We use one literacy center to “butter up” our “Popcorn Words” – high frequency sight words that keep “popping up.”

Our Poetry Center is a favorite where the children can read familiar nursery rhymes and other childhood poems.

The Write-Around-the-Room Center is used for children to “write around the room.” They use a clipboard and decorative stationery to take around the room and write any words they can read. The same type of idea is used with the Read-Around-the-Room Center. The children use a cute pointer to read anything that is displayed in the classroom.

The Listening Center is used for the children to hear a story as they follow along in the book. This helps them recognize words as the taped narrator reads the story.

Literacy crosses curriculum in the Math and Science Centers as nonfiction books are explored.

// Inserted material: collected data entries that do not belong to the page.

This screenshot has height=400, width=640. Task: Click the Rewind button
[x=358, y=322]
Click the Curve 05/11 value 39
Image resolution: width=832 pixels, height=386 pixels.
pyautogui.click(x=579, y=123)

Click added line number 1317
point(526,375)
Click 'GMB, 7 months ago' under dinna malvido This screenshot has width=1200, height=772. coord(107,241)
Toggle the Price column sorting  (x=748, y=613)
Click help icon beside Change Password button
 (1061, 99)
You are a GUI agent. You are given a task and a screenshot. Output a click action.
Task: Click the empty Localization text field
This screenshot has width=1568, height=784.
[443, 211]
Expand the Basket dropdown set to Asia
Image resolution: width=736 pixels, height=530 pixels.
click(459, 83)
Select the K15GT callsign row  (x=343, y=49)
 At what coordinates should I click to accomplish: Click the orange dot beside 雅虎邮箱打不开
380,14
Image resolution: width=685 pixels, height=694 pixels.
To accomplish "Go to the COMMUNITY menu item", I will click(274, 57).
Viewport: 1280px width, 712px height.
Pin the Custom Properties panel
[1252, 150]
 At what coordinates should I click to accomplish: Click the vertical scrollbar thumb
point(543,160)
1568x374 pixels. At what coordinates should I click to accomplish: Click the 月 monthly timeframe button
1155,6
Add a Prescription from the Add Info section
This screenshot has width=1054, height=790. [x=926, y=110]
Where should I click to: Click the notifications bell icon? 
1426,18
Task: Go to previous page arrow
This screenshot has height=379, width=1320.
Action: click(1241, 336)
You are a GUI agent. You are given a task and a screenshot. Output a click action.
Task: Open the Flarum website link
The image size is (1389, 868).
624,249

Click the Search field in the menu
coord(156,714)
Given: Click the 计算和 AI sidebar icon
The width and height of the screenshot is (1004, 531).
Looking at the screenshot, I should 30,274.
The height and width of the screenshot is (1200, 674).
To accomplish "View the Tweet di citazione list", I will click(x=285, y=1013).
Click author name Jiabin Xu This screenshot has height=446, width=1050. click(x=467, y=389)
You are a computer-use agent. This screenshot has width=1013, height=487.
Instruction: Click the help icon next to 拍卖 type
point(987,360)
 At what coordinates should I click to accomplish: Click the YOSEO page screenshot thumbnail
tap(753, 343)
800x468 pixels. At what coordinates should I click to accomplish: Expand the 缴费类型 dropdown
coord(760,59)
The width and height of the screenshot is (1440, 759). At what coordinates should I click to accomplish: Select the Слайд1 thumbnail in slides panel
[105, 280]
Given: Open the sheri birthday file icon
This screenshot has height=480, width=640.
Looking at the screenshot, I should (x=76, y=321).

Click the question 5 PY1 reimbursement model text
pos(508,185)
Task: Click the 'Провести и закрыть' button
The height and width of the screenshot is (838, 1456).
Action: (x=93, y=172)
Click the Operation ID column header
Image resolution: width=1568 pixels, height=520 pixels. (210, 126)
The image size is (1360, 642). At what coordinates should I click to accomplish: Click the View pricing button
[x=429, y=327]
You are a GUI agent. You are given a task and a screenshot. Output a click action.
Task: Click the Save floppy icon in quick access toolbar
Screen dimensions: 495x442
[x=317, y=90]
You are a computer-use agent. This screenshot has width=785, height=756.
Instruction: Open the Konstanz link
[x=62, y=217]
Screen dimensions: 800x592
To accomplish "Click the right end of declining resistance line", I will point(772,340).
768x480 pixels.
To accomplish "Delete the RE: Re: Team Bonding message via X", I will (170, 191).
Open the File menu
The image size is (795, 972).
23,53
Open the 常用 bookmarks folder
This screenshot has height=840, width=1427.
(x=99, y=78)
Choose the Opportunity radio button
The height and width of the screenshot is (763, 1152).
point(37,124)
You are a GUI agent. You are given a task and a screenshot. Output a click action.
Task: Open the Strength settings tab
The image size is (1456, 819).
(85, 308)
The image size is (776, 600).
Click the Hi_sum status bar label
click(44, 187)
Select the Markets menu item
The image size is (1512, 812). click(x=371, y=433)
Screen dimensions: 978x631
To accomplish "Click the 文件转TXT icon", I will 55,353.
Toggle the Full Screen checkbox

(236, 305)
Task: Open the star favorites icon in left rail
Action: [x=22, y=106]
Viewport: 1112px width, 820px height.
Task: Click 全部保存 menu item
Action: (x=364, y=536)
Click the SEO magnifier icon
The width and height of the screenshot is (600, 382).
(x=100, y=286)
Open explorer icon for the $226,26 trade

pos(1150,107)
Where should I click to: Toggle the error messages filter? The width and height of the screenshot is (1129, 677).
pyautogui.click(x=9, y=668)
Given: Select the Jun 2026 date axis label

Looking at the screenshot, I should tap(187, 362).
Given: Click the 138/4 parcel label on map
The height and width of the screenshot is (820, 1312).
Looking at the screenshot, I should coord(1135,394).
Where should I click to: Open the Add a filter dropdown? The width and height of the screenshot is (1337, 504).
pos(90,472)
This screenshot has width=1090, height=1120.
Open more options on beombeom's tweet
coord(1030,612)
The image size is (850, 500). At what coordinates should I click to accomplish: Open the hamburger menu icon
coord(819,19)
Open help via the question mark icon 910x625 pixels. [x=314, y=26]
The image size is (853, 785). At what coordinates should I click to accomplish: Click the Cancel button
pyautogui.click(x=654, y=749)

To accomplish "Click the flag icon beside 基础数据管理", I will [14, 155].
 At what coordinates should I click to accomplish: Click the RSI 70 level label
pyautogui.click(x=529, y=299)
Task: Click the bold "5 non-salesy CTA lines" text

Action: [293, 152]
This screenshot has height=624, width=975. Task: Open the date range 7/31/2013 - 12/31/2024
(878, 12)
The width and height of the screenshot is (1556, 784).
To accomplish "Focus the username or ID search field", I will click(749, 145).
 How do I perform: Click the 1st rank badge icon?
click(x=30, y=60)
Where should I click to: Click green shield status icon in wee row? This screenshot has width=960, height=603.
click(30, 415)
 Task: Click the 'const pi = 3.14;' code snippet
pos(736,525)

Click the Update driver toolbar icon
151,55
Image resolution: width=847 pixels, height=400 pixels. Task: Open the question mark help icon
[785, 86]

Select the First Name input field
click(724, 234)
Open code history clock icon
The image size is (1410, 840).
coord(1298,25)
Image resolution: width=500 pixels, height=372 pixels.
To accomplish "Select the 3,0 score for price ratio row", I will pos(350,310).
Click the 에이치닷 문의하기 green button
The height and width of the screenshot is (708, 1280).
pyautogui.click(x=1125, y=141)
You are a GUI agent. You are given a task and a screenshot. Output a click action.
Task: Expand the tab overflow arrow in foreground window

The children are so involved and enjoy the centers so much they don’t always realize they are actually working!

First Grade:

Centers in first grade are literacy based. Through the centers, there is a review of grammar, spelling, handwriting, creative writing, ABC order, and science/social studies.

One favorite is the Writing Center. The children love to share their stories with classmates. This helps not only the writer, but also the other children as they learn to be good listeners. This center is a perfect way to incorporate topics across curriculum.

Talk to your child’s teacher to get more information about center-based teaching in your child’s classroom. She will be happy to share this valuable teaching tool.

Reference: Bottini, M. & Grossman, S. “Center-Based Teaching and Children’s Learning: The Effects of Learning Centers on Young Children’s Growth and Development.” Childhood Education. Annual Theme 2005: 274-277.